D´altro canto, l´impatto della presenza italiana di vecchia data in questo continente è evidenziato da due dati dello stesso censimento: nel 2006, su una popolazione australiana di 19.855.292 unità ben 852,418 persone, ossia il 4.3 per cento, dichiararono di avere un retaggio italiano

L’altro dato comprovante l’importanza dell’apporto culturale italiano è che l’italiano è ancora, dopo l’inglese, la lingua più comunemente parlata in Australia: nel 2006, 316.900 persone lo parlavano quotidianamente a casa.

La vita associative

Come in altre nazioni del Nord e Sud America e del Nord Europa, gli Italiani in Australia hanno fondato un numero consistente di clubs ed associazioni che hanno svolto un ruolo provvidenziale nel mantenere uniti gli emigranti provenienti o da regioni specifiche (Sicilia, Calabria, Abruzzi e Molise, Veneto ecc...) o da singoli paesi. Non mancano le organizzazioni con finalità religiose come: la Federazione Cattolica Italiana, il Movimento Carismatico e L’Associazione S. Francesco, per non parlare delle tantissime “feste religiose” organizzate da altrettanti comitati. Questa parcellizzazione di interessi e la preoccupazione di mantenere le proprie manifestazioni folcloristiche non hanno aiutato a promuovere interessi culturali comuni, oscurando anche la capacità di trasmettere valori religiosi alle nuove generazioni di oriundi italiani.

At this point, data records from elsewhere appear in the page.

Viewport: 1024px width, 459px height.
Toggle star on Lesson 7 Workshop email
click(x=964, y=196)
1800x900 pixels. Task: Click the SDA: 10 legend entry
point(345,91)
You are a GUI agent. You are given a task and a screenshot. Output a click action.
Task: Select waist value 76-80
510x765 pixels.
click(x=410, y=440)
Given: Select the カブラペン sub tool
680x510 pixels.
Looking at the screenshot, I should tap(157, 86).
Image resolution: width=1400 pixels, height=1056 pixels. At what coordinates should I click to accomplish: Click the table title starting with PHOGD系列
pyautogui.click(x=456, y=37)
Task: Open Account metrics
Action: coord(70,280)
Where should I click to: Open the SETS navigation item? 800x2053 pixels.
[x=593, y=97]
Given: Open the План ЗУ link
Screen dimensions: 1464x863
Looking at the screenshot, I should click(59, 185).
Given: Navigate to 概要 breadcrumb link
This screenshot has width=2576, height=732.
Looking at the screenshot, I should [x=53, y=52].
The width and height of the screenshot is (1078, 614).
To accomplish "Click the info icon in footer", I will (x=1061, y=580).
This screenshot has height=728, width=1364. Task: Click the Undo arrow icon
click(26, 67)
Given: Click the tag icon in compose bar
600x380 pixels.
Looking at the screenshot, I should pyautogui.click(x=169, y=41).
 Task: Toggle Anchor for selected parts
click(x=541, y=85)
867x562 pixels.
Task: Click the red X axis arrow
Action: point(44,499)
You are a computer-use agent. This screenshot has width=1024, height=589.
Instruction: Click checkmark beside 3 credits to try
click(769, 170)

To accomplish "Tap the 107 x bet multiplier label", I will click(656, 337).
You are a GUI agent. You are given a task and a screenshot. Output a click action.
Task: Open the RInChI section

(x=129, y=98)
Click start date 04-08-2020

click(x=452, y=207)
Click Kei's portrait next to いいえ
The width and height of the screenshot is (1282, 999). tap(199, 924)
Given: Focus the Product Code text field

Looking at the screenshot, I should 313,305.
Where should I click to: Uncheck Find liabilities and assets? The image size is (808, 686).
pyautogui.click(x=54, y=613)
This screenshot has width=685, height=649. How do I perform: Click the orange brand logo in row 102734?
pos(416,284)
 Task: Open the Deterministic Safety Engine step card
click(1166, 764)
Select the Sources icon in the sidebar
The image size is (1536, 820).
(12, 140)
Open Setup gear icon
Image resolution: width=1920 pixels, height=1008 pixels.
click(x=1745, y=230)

Alcuni luoghi, come l’Italian Forum di Leichhardt a Sydney o la Lygon St. a Melbourne, sono diventati piccole isole italiane dove gli oriundi, nonchè gli anglosassoni, possono godere un ambiente tipicamente italiano. La comunità italiana ha saputo attirare l’attenzione di molti studiosi appassionati ed innamorati della cultura italiana che, insieme a studiosi di madrelingua, hanno favorito pubblicazioni ed attività di ricerca e studio su vari aspetti della comunità italiana in Australia. Si stima che i titoli di saggi, libri e articoli siano oltre 800.

I mezzi di comunicazione

A Sydney viene pubblicato il quotidiano in lingua italiana "La Fiamma" (testata iniziata dai Padri Cappuccini) che, insieme a "Il Globo" pubblicato a Melbourne, tiene informata la comunità italiana sugli avvenimenti della vita nazionale italiana ed australiana. Ambedue le testate hanno un´unica Direzione, con scambio frequente di servizi e cronache locali riguardanti la vita associativa della comunità italiana in Australia. La stazione radio "ReteItalia" trasmette programmi 24 ore su 24, da Sydney e da Melbourne, con programmi in presa diretta dall´Italia ed è il programma radio più ascoltato. Esistono anche altre stazioni radio a servizio delle comunità italiane disseminate nei vari stati, una fra le tante: la "Ethnic Radio".

La stampa cattolica e´ presente con il "Messaggero di S. Antonio", "La Famiglia Cristiana", il mensile "Rintocchi", pubblicato a Brisbane dai Padri Scalabriniani, e un bollettino "Il Campanile", pubblicato a Melbourne dai Padri Cappuccini.

Conclusione

Ci sono molti motivi di ritenere che gli italiani che scelsero l´Australia, furono in fondo fortunati. L´isola-continente non aveva alcuna visione di sé, non conosceva la sua direzione, mancava di fiducia nelle sue stesse forze, si sentiva saldamente attaccata all´ombelico di Londra, ostica ad allentare le redini del colonialismo. Ed è stata fortunata l´Australia a dare il benvenuto agli italiani, i quali hanno saputo, nell´insieme, mantenere un percorso di osmosi continua con tutti gli altri gruppi etnici fino a farsi considerare cittadini in piena regola. Senza quasi accorgersene, l´Australia è cambiata radicalmente e rimane in attesa di realizzare in un prossimo referendum il suo status di Repubblica (poiché il primo Referendum del 1999 venne rifiutato). Il percorso è stato lungo, a momenti assai pesante. Non sembrava possibile che appena 260.000 immigrati iniziali, capaci soltanto di offrire la più semplice manodopera, sarebbero stati una forza di pressione decisiva, intelligente e palpabile nella costruzione dell´Australia odierna. E se a questi si aggiungono i circa 540.000 oriundi sbocciati per via, per più di 850.000 persone che si riconoscono di etnia italiana, si capisce come il contributo italiano non potrà mai essere cancellato, ma potrà essere un esempio valido di integrazione per gli immigrati di oggi.